Jakarta (Indonesia Window) – Tuntutan untuk melestarikan lingkungan alam dan mengantisipasi sumber-sumber bahan bakar berbasis fosil yang semakin menipis menjadikan bioenergi sebagai salah satu energi baru dan terbarukan (EBT) yang mampu melindungi bumi dari kerusakan sekaligus memenuhi kebutuhan manusia akan energi.
Peneliti Pusat Penelitian Bioteknologi Lembaga Ilmu Pengetahuan Indonesia (LIPI), Dwi Susilaningsih, dalam orasi pengukuhan profesor riset berjudul “Energi Generasi Tiga Berbasis Mikrob Fotosintetik dan Mikroalga Mendukung Solusi Krisis Energi Ramah Lingkungan” menerangkan, bioenergi adalah salah satu bentuk EBT yang berasal dari material hayati, baik hewan, tumbuhan maupun mikroorganisme yang mempunyai bentuk padat, gas, dan cair.
Dia menjelaskan, biofuel generasi pertama yang paling populer adalah biodiesel, minyak nabati, biogas, bioalkohol, dan syngas, menurut pernyataan yang dikutip dari situs jejaring LIPI.
Sementara itu, biofuel generasi kedua meliputi biomassa lignoselulosa (penyusun dinding sel pada tanaman), sedangkan biofuel generasi tiga banyak dihasilkan dari material mikroorganisme (mikrob fotosintetik dan mikroalga).
Penelitian biofuel generasi ketiga oleh Pusat Penelitian Bioteknologi LIPI dilakukan dengan mengoleksi mikrob fotosintetik dan mikroalga, melakukan bioprospeksi untuk bioenergi, dan membuat rekayasa proses.
“Selanjutnya, berkembang opini biofuel generasi keempat yang menekankan pada terobosan teknologi baru, penggunaan lahan tidur dan lahan marginal,” ungkap Dwi yang merupakan profesor riset bidang bioproses.
Generasi ketiga
Biofuel generasi ketiga yang berbasis mikrob fotosintetik dan mikroalga dapat menjadi solusi krisis energi karena proses produksinya tidak bersaing dengan sumber-sumber pangan dan pakan.
Sistem produksinya diharapkan dapat diaplikasikan di segala jenis lahan dengan memanfaatkan sumber daya lokal dan ramah lingkungan.
“Hasil penelitian biofuel generasi ketiga untuk memproduksi gas hidrogen dari mikrob fotosintetik dan mikroalga dengan fotofermentasi fakultatif anaerob menghasilkan rendeman gas hidrogen antara 6 sampai 12 persen per berat kering biomassa atau substrat yang digunakan,” jelas Dwi.
Saat ini, penelitian tersebut masih terus dilakukan.
Produk biooil (minyak dari sumber hayati) dan bioavtur dari mikroalga didapatkan dari empat jenis mikroalga terseleksi yaitu chlorella, coelastrella, ankistrodesmus, dan nannochloropsis.
“Jenis mikroalga tersebut mempunyai kandungan minyak lebih dari 30 persen per berat kering biomassanya.
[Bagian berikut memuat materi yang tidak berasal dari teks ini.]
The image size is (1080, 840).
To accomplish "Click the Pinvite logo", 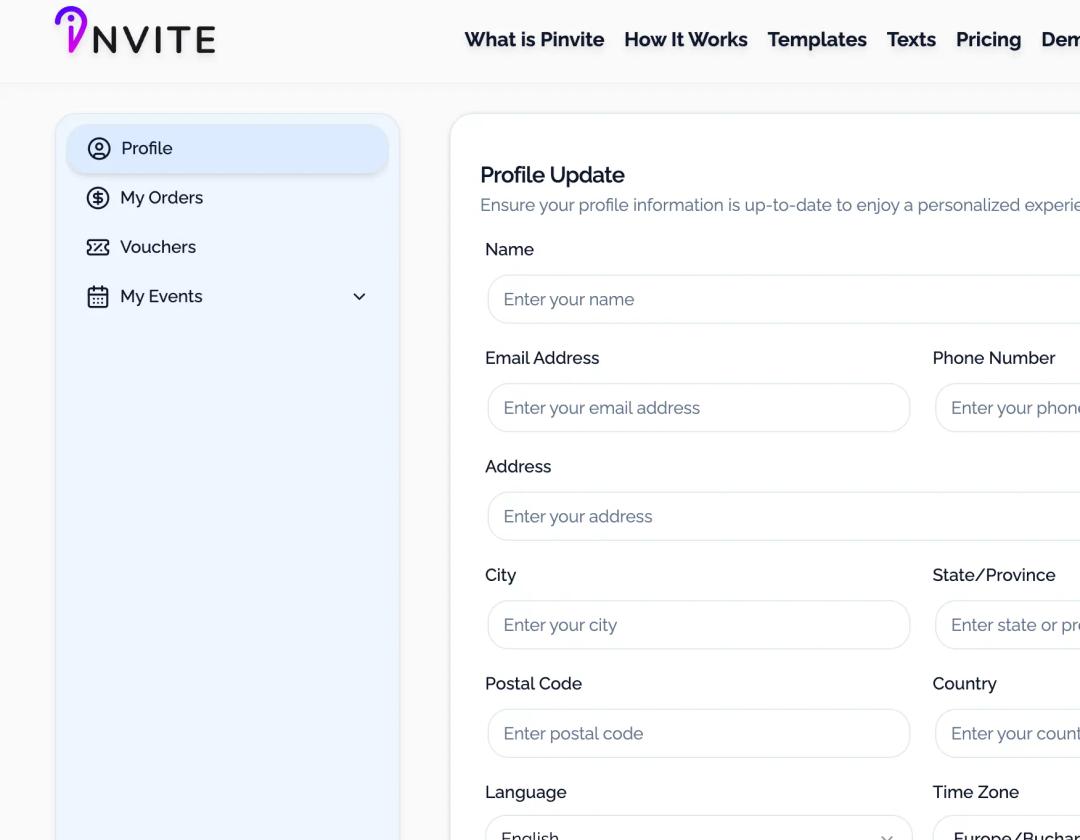I will (x=135, y=31).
Produksi minyak terbukti belum ekonomis, masih mahal, dengan harga di atas 22 ribu rupiah per liter minyak mentah , sehingga perlu dioptimasi lebih baik lagi,” tutur Dwi.
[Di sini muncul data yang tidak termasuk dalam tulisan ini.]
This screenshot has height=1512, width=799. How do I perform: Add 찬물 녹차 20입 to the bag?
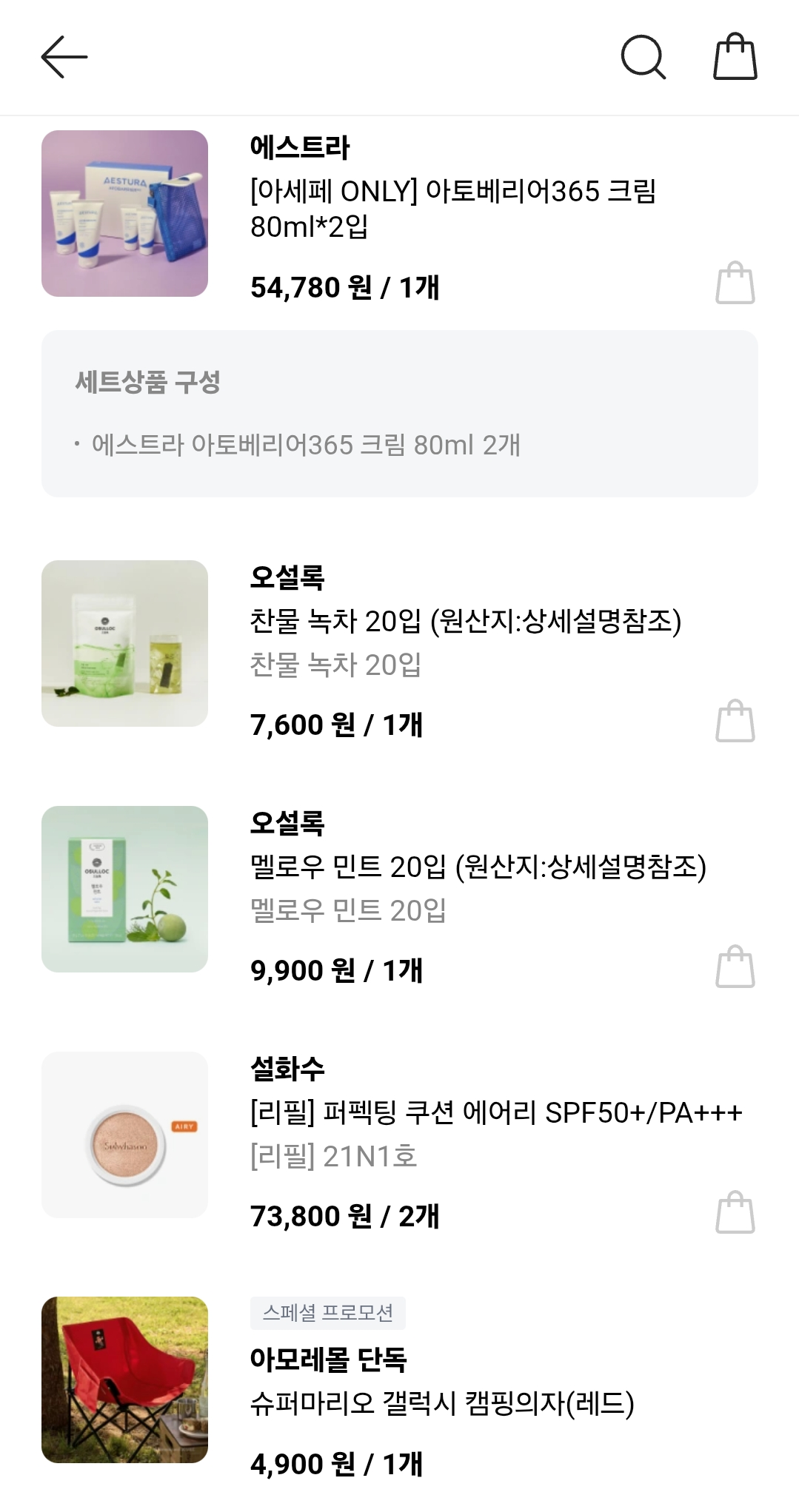click(x=735, y=721)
Karenanya, menurut dia, pengembangan biofuel generasi ketiga memerlukan dukungan para pemangku kepentingan baik dari segi pendanaan maupun teknis, sehingga hasil penelitian di laboratorium dapat divalidasi dan layak secara komersial.
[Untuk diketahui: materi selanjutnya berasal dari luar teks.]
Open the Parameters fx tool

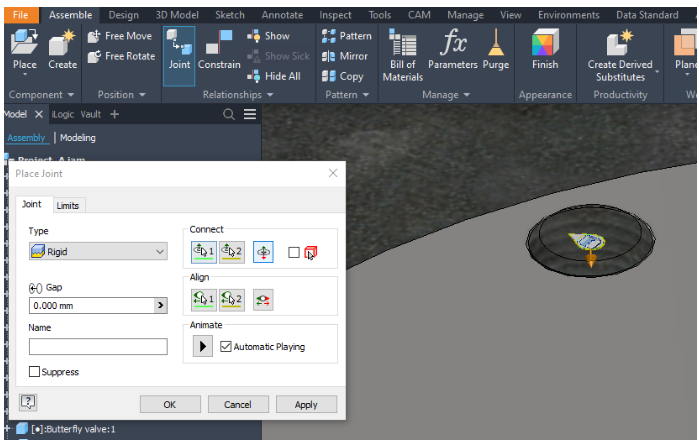coord(453,48)
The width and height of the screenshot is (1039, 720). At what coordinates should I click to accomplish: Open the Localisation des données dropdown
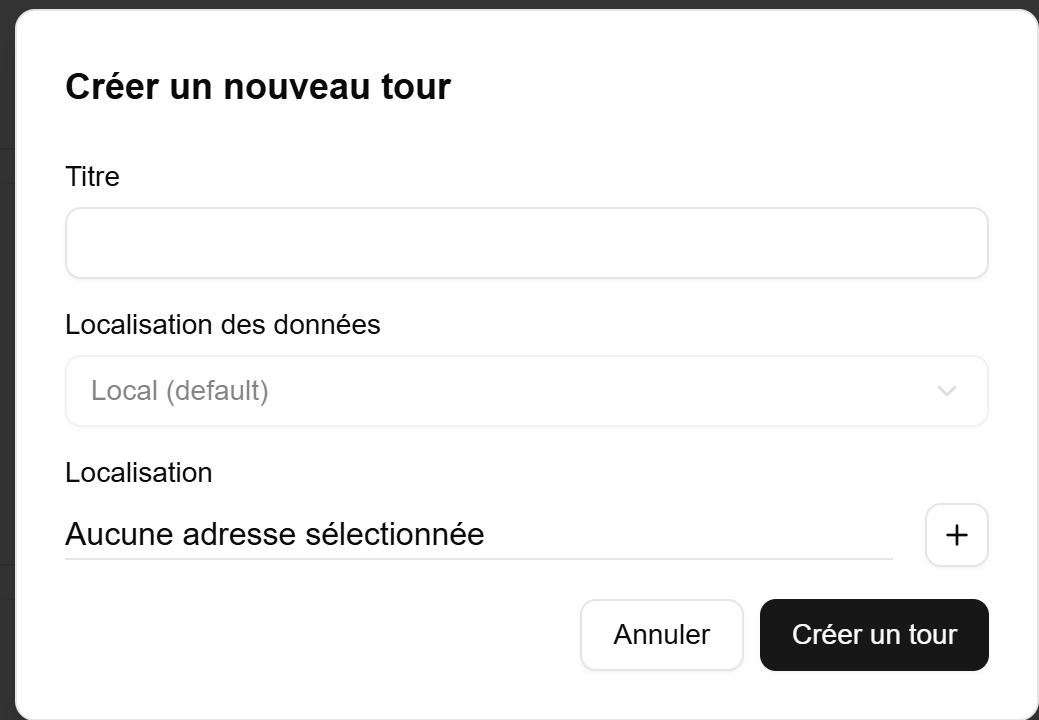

“Selain itu, sistem pengembangannya diharapkan dapat diterapkan di semua jenis lahan dengan memanfaatkan sumber daya lokal dan ramah lingkungan,” kata Dwi.
Dia berharap penelitian tentang aplikasi industri dan komersial perlu dilakukan dengan memperhatikan permintaan industri dan pasar, seperti standar kualitas, kuantitas, dan ekonomi.
Memperbanyak strain (sub-kultur) unggul mikroalga lokal yang dapat ditumbuhkan di berbagai lahan juga perlu dilakukan untuk memacu peningkatan animo masyarakat dalam menerapkan aplikasi teknologi biofuel generasi ketiga.